# PROBLEM TO SOLVE
Pull out every line in the records below that contains the word "Layer", and copy each one in full.

# RECORDS FOR PROCESSING

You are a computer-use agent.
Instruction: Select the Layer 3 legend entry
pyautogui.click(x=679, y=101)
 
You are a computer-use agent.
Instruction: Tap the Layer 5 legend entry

# RESULT FOR THIS EXERCISE
Instruction: Select the Layer 3 legend entry
Instruction: Tap the Layer 5 legend entry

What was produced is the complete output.